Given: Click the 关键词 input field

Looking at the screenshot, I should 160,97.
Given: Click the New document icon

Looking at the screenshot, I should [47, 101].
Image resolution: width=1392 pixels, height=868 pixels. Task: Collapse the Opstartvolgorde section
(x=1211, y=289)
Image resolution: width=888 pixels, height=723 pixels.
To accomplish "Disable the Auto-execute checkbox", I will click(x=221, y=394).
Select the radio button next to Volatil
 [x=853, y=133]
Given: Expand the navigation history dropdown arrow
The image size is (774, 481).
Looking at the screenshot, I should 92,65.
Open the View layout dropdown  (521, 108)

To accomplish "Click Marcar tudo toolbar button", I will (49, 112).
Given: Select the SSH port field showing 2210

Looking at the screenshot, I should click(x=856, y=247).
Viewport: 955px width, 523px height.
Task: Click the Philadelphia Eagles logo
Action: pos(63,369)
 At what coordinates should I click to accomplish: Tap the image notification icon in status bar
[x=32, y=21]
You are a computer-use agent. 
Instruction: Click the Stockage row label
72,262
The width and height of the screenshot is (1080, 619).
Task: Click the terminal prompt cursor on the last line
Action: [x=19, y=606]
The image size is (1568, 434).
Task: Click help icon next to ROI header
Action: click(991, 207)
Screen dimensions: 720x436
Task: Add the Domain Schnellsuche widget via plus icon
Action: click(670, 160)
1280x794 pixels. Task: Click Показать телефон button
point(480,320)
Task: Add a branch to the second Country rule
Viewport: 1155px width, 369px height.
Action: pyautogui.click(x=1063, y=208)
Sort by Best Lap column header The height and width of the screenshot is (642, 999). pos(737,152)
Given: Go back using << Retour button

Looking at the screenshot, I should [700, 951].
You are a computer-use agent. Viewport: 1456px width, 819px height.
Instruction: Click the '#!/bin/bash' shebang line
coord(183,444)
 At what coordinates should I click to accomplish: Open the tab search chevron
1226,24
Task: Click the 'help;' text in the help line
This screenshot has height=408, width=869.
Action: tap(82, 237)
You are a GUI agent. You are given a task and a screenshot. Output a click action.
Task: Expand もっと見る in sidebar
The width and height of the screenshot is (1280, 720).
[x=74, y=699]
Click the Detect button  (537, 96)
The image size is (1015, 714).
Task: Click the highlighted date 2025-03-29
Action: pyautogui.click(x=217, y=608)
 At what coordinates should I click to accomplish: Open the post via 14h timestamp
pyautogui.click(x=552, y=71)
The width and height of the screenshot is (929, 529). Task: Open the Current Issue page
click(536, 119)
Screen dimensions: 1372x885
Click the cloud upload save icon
::::
**EXERCISE AIM:** Retype all of the lines above exactly as they appear, without any changes.

**PROBLEM SOLUTION:**
Given: Click the 关键词 input field

Looking at the screenshot, I should 160,97.
Given: Click the New document icon

Looking at the screenshot, I should [47, 101].
Image resolution: width=1392 pixels, height=868 pixels. Task: Collapse the Opstartvolgorde section
(x=1211, y=289)
Image resolution: width=888 pixels, height=723 pixels.
To accomplish "Disable the Auto-execute checkbox", I will click(x=221, y=394).
Select the radio button next to Volatil
 [x=853, y=133]
Given: Expand the navigation history dropdown arrow
The image size is (774, 481).
Looking at the screenshot, I should 92,65.
Open the View layout dropdown  (521, 108)

To accomplish "Click Marcar tudo toolbar button", I will (49, 112).
Given: Select the SSH port field showing 2210

Looking at the screenshot, I should click(x=856, y=247).
Viewport: 955px width, 523px height.
Task: Click the Philadelphia Eagles logo
Action: pos(63,369)
 At what coordinates should I click to accomplish: Tap the image notification icon in status bar
[x=32, y=21]
You are a computer-use agent. 
Instruction: Click the Stockage row label
72,262
The width and height of the screenshot is (1080, 619).
Task: Click the terminal prompt cursor on the last line
Action: [x=19, y=606]
The image size is (1568, 434).
Task: Click help icon next to ROI header
Action: click(991, 207)
Screen dimensions: 720x436
Task: Add the Domain Schnellsuche widget via plus icon
Action: click(670, 160)
1280x794 pixels. Task: Click Показать телефон button
point(480,320)
Task: Add a branch to the second Country rule
Viewport: 1155px width, 369px height.
Action: pyautogui.click(x=1063, y=208)
Sort by Best Lap column header The height and width of the screenshot is (642, 999). pos(737,152)
Given: Go back using << Retour button

Looking at the screenshot, I should [700, 951].
You are a computer-use agent. Viewport: 1456px width, 819px height.
Instruction: Click the '#!/bin/bash' shebang line
coord(183,444)
 At what coordinates should I click to accomplish: Open the tab search chevron
1226,24
Task: Click the 'help;' text in the help line
This screenshot has height=408, width=869.
Action: tap(82, 237)
You are a GUI agent. You are given a task and a screenshot. Output a click action.
Task: Expand もっと見る in sidebar
The width and height of the screenshot is (1280, 720).
[x=74, y=699]
Click the Detect button  (537, 96)
The image size is (1015, 714).
Task: Click the highlighted date 2025-03-29
Action: pyautogui.click(x=217, y=608)
 At what coordinates should I click to accomplish: Open the post via 14h timestamp
pyautogui.click(x=552, y=71)
The width and height of the screenshot is (929, 529). Task: Open the Current Issue page
click(536, 119)
Screen dimensions: 1372x885
Click the cloud upload save icon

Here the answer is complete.